Policy shift in BSB takeover breaks rigid redemption: experts

Source:Global Times Published: 2019/6/16 21:08:40

A branch of Baoshang Bank in Huaibei, East China's Anhui province File photo: IC





The breaking of the practice of rigid redemption in Baoshang Bank (BSB)'s takeover was intended to encourage full reliance on market mechanisms and promote the sound development of the nation's financial markets, experts said Sunday.

According to a report by financialnews.com.cn Sunday, during the takeover of Baoshang Bank, the rule of rigid redemption was broken in line with related laws and regulations, and risks were minimized during the process. This case is expected to become a lesson for the broad investors and correct the business models of some financial institutions. 

Rigid redemption is a situation where there are implicit guarantees that savings and investments will be safe even if the financial institutions that hold the money go bust. This principle wasn't followed in the Baosheng takeover.

Earlier this year, China's central bank and the banking regulator announced that Inner Mongolia-based Baoshang Bank would be taken over for one year starting on May 24, citing "serious credit risks," according to the Xinhua News Agency. 

The action was taken after full consideration of the issues involved, according to a representative from the takeover team of Baoshang Bank. According to the report, the market has reacted calmly and the short-term impact will result in reasonable adjustments in the market. So far, signs point to a stable market, the report said. 

Li Daxiao, chief economist at Shenzhen-based Yingda Securities, told the Global Times that breaking the rule of rigid redemption in the takeover of Baoshang Bank was the first time for such a move in a long time, but it can become the norm as it represents a fairer allocation of investment responsibility.
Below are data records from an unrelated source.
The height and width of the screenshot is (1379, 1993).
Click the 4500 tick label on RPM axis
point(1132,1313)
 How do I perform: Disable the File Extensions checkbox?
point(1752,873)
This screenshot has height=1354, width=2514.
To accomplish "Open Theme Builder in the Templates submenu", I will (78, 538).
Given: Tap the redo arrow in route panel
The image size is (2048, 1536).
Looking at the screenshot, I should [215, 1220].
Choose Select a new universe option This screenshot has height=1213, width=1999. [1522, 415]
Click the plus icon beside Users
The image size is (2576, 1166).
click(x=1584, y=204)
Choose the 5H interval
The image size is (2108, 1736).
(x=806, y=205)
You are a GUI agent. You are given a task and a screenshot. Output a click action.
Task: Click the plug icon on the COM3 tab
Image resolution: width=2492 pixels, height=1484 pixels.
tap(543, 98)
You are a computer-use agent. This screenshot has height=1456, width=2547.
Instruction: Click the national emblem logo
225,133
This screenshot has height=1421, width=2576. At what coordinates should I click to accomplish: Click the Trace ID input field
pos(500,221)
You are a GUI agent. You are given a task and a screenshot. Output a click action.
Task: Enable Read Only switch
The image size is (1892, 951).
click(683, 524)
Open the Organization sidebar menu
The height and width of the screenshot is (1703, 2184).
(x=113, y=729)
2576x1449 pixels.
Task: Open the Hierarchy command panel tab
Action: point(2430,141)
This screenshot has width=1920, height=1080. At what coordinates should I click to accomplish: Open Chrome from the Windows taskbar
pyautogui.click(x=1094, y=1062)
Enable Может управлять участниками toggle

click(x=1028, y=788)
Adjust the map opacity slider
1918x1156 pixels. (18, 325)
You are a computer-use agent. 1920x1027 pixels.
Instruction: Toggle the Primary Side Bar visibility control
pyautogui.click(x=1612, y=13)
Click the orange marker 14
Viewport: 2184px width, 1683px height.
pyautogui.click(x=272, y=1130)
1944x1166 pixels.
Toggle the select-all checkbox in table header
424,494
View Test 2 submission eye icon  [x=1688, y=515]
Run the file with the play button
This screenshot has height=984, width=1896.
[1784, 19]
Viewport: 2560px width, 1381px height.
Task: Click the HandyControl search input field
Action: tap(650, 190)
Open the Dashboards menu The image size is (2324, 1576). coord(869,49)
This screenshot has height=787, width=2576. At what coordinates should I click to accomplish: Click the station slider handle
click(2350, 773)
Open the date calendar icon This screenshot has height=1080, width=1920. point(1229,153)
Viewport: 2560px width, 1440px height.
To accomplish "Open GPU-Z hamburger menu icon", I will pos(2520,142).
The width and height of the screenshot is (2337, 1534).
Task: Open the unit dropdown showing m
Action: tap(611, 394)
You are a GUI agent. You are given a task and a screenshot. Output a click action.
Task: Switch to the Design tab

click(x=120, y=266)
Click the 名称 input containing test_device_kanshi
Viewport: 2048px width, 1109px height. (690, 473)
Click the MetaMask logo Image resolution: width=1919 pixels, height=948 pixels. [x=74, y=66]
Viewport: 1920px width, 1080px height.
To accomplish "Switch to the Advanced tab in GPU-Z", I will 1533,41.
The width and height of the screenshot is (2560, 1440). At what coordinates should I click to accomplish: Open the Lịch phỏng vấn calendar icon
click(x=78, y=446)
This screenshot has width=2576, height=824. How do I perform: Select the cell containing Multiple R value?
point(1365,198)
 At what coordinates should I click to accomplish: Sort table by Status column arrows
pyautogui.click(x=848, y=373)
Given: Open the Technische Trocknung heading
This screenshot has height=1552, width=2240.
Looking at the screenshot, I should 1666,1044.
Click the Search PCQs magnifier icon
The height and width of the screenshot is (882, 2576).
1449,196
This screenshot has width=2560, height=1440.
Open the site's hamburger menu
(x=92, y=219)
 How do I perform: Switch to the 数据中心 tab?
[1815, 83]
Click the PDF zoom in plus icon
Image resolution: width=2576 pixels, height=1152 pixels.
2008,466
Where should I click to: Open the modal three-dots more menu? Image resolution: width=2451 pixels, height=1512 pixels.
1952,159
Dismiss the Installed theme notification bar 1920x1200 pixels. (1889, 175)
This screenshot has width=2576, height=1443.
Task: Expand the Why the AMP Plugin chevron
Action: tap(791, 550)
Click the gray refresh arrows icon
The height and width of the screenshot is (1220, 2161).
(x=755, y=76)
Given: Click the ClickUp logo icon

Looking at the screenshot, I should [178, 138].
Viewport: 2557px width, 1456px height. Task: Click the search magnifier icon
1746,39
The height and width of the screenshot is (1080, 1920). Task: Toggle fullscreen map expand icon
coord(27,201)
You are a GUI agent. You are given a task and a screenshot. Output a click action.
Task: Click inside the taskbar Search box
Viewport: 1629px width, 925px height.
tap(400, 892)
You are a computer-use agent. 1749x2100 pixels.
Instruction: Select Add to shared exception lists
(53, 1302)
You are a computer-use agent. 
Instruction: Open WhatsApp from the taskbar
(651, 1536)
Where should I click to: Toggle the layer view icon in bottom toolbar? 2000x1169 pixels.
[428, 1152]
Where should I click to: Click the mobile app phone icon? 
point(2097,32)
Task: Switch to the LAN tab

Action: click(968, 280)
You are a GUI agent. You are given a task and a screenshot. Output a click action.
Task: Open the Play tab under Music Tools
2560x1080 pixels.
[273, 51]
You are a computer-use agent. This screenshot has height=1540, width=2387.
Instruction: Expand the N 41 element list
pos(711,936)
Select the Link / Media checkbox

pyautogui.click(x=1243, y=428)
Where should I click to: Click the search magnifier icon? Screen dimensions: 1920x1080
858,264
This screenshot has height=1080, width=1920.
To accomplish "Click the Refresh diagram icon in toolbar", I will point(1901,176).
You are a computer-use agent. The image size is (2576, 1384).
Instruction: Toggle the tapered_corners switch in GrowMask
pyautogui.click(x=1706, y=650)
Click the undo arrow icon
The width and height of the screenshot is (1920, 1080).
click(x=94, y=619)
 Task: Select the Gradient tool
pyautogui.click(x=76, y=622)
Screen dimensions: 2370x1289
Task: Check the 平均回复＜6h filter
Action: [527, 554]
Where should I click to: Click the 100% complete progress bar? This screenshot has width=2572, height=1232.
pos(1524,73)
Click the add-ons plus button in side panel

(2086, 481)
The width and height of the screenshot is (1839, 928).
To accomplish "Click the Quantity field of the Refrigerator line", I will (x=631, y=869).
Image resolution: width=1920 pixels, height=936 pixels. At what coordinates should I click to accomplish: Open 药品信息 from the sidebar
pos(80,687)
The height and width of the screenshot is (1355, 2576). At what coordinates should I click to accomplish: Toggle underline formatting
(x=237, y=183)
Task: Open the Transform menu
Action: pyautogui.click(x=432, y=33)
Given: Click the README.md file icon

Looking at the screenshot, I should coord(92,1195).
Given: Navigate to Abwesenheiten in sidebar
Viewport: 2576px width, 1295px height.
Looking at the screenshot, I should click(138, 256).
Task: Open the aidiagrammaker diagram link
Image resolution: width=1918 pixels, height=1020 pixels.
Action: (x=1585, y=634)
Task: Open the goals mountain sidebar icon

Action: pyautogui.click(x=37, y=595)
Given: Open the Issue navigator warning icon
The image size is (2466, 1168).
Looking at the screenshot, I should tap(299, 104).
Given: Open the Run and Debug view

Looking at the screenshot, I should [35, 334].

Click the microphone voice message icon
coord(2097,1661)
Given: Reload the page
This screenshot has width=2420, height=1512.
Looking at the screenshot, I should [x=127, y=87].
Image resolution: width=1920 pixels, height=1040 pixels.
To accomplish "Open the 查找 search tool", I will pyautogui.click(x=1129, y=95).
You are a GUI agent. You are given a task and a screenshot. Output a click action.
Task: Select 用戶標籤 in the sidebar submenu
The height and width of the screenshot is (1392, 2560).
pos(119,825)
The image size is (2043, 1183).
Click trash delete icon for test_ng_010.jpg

"Breaking the rule of rigid redemption can be educational for future investors," Li said. "It shows that both the bank and investors should take responsibility in a failed investment. No one should rely on any bank that is 'too big to fall'," Li said. 

Li also noted that although the move came as a shock, in the long run it will improve the overall financial market in China, as investors will be more cautious.

"People didn't expect it," said Li. "But based on the reaction, the financial market is capable of handling the immediate impact, and in the long run, it can bring about a healthier financial market."